1. Shut down nodes constantly, or kill directly the pods doing `kubectl delete`. Or just wait a few weeks/months with cluster autoscaling scaling in and out constantly.
2. Watch the list returned by the `ListRunners` endpoint grow up to hundreds of thousands.
3. Controller goes nuts and doesn't work properly. Examples: lots of runner pods in Pending state, runner pods not getting deleted, other RunnerDeployments starving without any replicas, and so on.

Describe the bug

The ARC is "leaking" offline runners on github in specific situations, for example when the cluster autoscaler scales out nodes and there's idle runners running there, they don't "auto-remove" themselves from github and IMO that would be responsibility of the controller. This issue was probably introduced on 0.22 since on the release notes it says that there were removed unnecessary "Remove Runner" API Calls.
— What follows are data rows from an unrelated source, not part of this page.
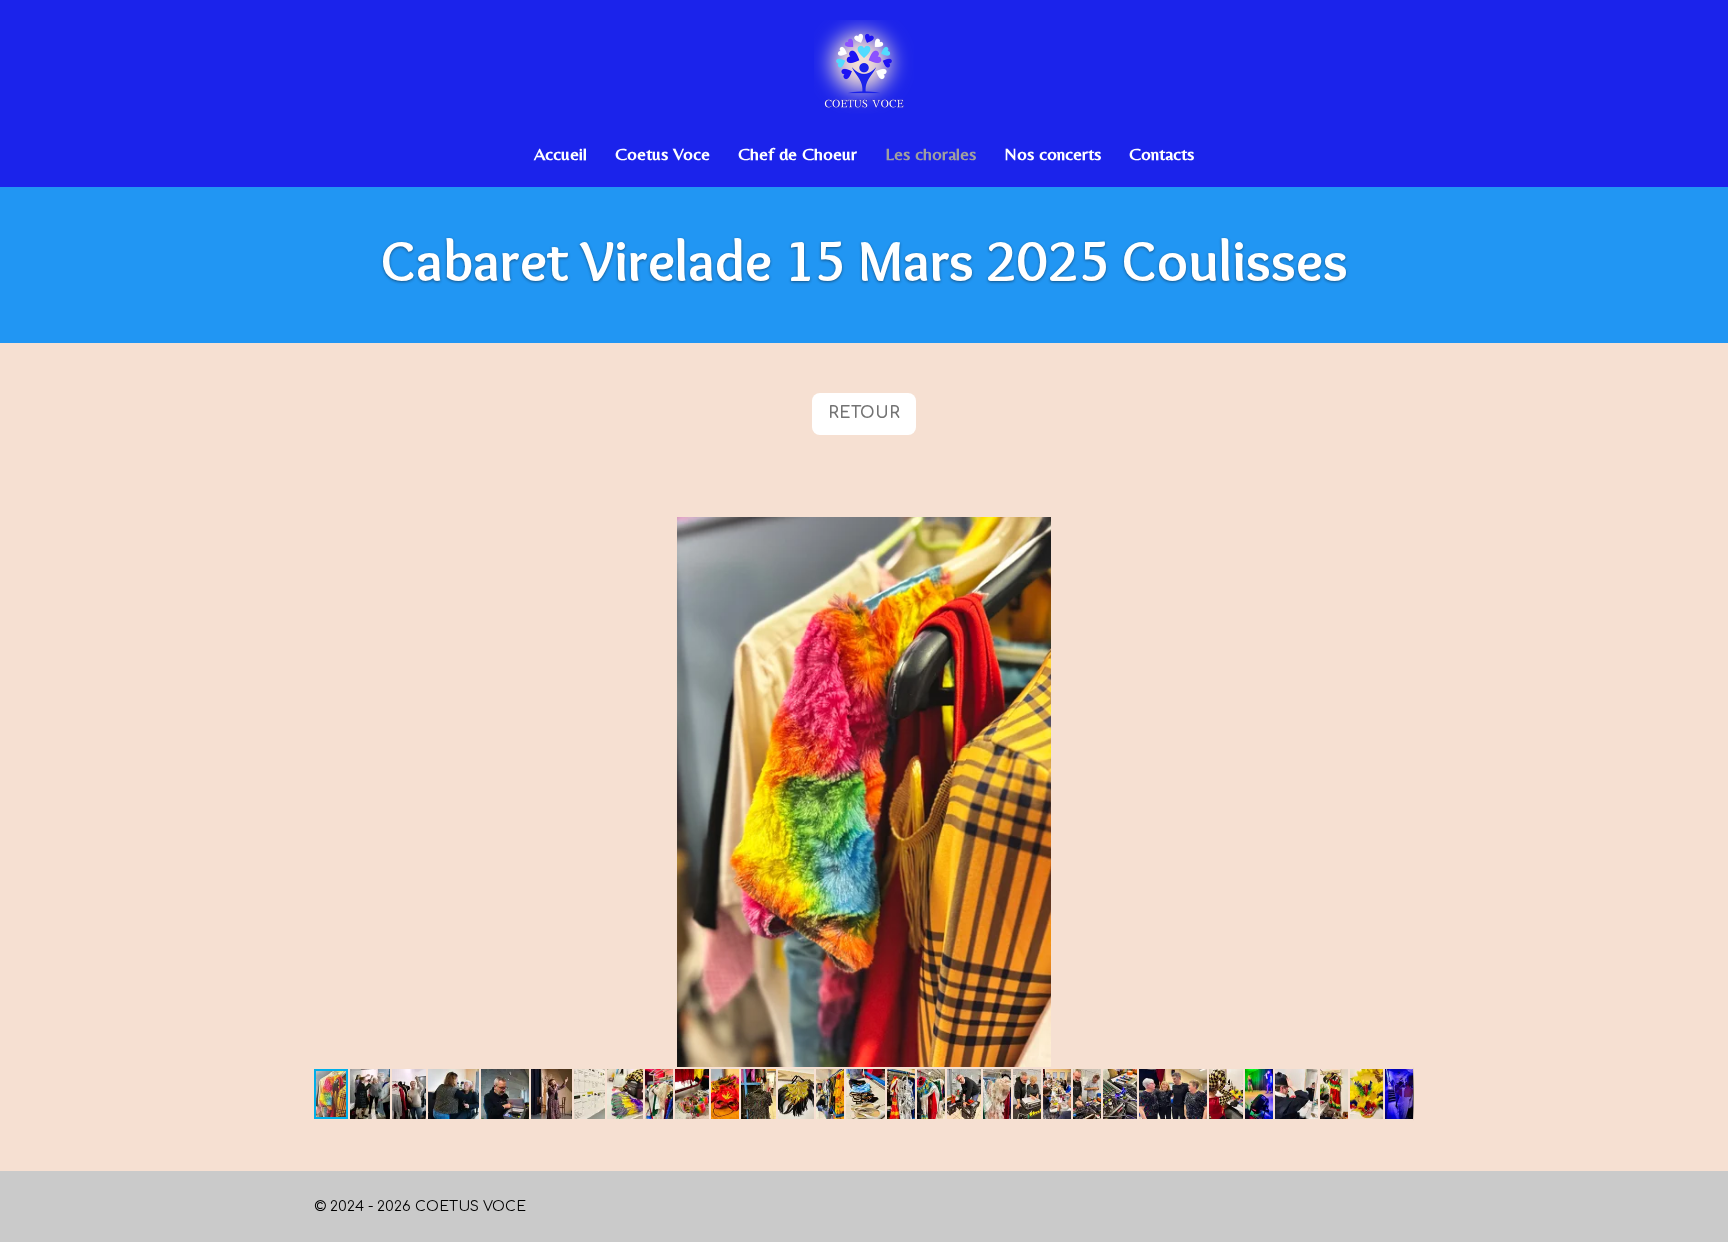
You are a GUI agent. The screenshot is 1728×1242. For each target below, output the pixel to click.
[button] (1396, 535)
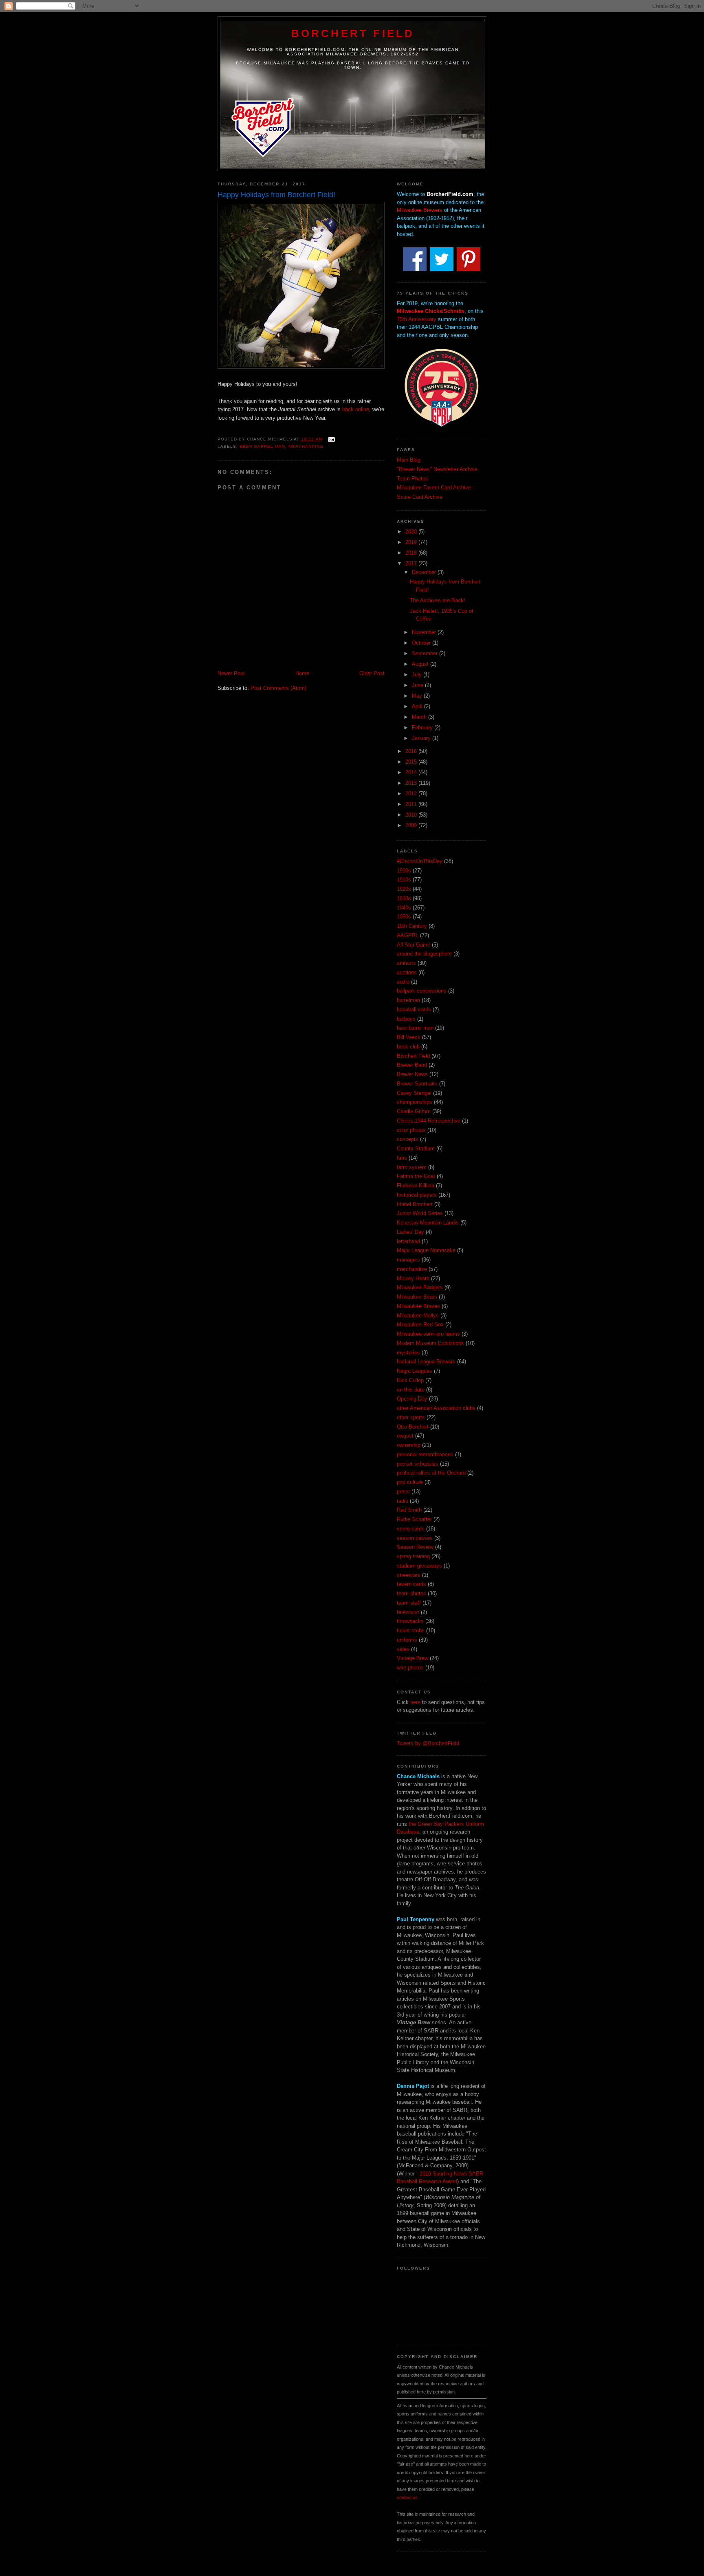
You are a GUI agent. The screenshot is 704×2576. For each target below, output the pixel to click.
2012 (411, 793)
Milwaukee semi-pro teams (428, 1334)
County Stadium (416, 1148)
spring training (413, 1556)
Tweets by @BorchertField (428, 1743)
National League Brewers (426, 1361)
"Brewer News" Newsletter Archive (437, 469)
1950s (404, 917)
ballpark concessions (422, 991)
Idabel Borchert (415, 1204)
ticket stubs (411, 1630)
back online (355, 409)
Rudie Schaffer (414, 1519)
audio (403, 982)
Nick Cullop (410, 1380)
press (403, 1491)
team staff (409, 1603)
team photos (411, 1593)
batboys (406, 1019)
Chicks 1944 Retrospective (428, 1121)
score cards (411, 1529)
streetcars (408, 1575)
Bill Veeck (408, 1037)
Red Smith (409, 1510)
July (417, 675)
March (420, 717)
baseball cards (414, 1009)
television (408, 1612)
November (425, 632)
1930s (404, 898)
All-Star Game (413, 945)
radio (402, 1501)
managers (408, 1260)
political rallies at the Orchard (431, 1473)
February (423, 727)
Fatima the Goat (416, 1176)
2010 (411, 815)
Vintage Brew (412, 1658)
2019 (411, 542)
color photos (411, 1130)
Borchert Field (353, 33)
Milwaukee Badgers (420, 1287)
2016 (411, 751)
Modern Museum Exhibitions (430, 1343)
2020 (411, 531)
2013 (411, 783)
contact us (407, 2497)
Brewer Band (412, 1065)
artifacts (406, 963)
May (418, 696)
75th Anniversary (416, 319)
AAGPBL (407, 935)
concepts (407, 1139)
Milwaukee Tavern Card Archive (434, 487)
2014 (411, 772)
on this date (411, 1390)
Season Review (415, 1547)
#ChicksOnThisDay (419, 861)
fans (402, 1158)
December (425, 572)
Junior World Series (420, 1213)
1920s (404, 889)
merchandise (305, 446)
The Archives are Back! (437, 600)
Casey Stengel (414, 1093)
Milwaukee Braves (418, 1306)
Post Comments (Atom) (278, 688)
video (403, 1649)
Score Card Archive (419, 497)
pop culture (410, 1482)
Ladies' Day (410, 1232)
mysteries (408, 1353)
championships (414, 1102)
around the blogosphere (424, 954)
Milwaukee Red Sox (420, 1324)
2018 (411, 553)
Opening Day (412, 1399)
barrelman (408, 1000)
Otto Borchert (413, 1427)
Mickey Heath (413, 1278)
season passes (415, 1538)
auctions (407, 972)
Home (302, 673)
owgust (405, 1436)
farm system (412, 1167)
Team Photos (412, 479)
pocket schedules (417, 1464)
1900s (404, 870)
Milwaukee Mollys (418, 1315)
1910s (404, 879)
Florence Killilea (415, 1185)
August (421, 664)
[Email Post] (330, 439)
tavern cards (411, 1584)
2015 (411, 762)
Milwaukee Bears (417, 1297)
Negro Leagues (414, 1371)
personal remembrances (425, 1454)
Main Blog (408, 460)
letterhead (408, 1241)
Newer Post (231, 673)
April (418, 706)
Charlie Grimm (414, 1111)
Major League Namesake (426, 1250)
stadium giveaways (419, 1566)
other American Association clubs (436, 1408)
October (422, 643)
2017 (411, 563)
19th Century (412, 926)
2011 (411, 804)
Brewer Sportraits (417, 1084)
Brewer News (412, 1074)
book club (408, 1047)
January (422, 738)
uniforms (407, 1640)
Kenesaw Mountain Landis (428, 1223)
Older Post (372, 673)
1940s (404, 908)
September (425, 653)
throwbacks (410, 1621)
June (418, 685)
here (415, 1702)
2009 (411, 825)
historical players (417, 1195)
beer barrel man (262, 446)
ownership (408, 1445)
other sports (411, 1417)
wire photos (410, 1667)
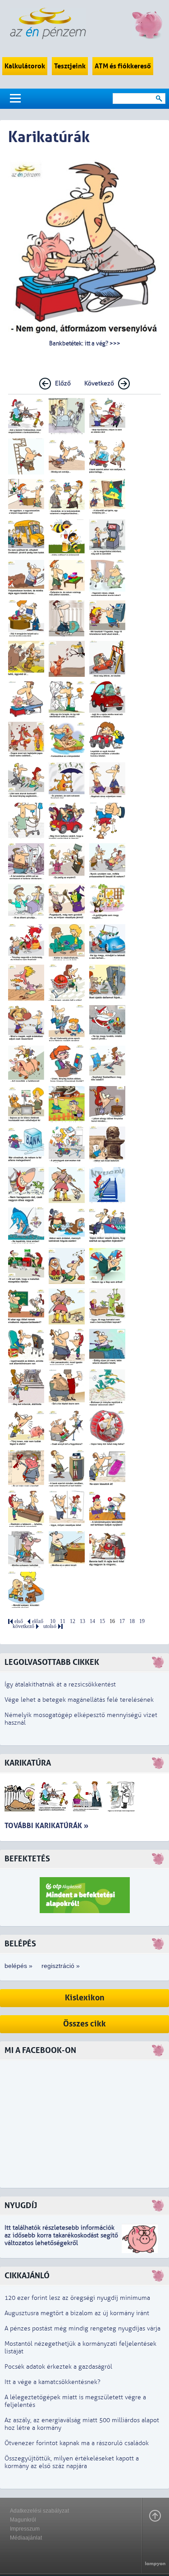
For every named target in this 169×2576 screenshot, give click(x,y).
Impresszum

It is visible on https://github.com/organizations/MyOrg/settings/actions/runners that the list increases every day a little bit until it starts affecting the controller that needs to execute the ListRunners function on the autoscaling algorithm (see here). This becomes a problem when we get into a situation where there is thousands of Offline runners accumulated and the controller needs to iterate over all the runners (see here). In my case, I noticed that the controller was not working correctly and there were more than 300 pages of offline runners listed for my organization. After I deleted all the offline runners, the controller started to work again. Now I'm running a script at the end of the day to remove all the offline runners that were "leaked" by the controller during the day to avoid this from happening again.

Describe the expected behavior

I would expect the controller to clean up all the offline runners from the github api in all situations. If that doesn't happen they will start to accumulate until the controller is affected when executing the ListRunners function.

Controller Logs

I don't have logs from the controller from when this was happening and now since I deleted the offline runners it is working properly. I also noticed that the `ListRunners` function (https://github.com/actions-runner-controller/actions-runner-controller/blob/538e2783d7fde279b84f1ff9351bb1486823660b/github/github.go#L219-L244) is not logging anything and therefore, logs wouldn't be helpful to debug this issue.

Runner Pod Logs

https://gist.github.com/bmbferreira/0ddb1efe1fe8e0dcfe4615aec2c6150a

Additional Context

No response

bmbferreira avatar Aug 16 '22 17:08 bmbferreira

@bmbferreira Hey! This does look like a bug. But we do need controller logs to deduce what's causing it. ARC does have a logic that ensures the runner to be removed from GitHub whenever a K8s CRD Runner resource is deleted. We use K8s finalizer to ensure that.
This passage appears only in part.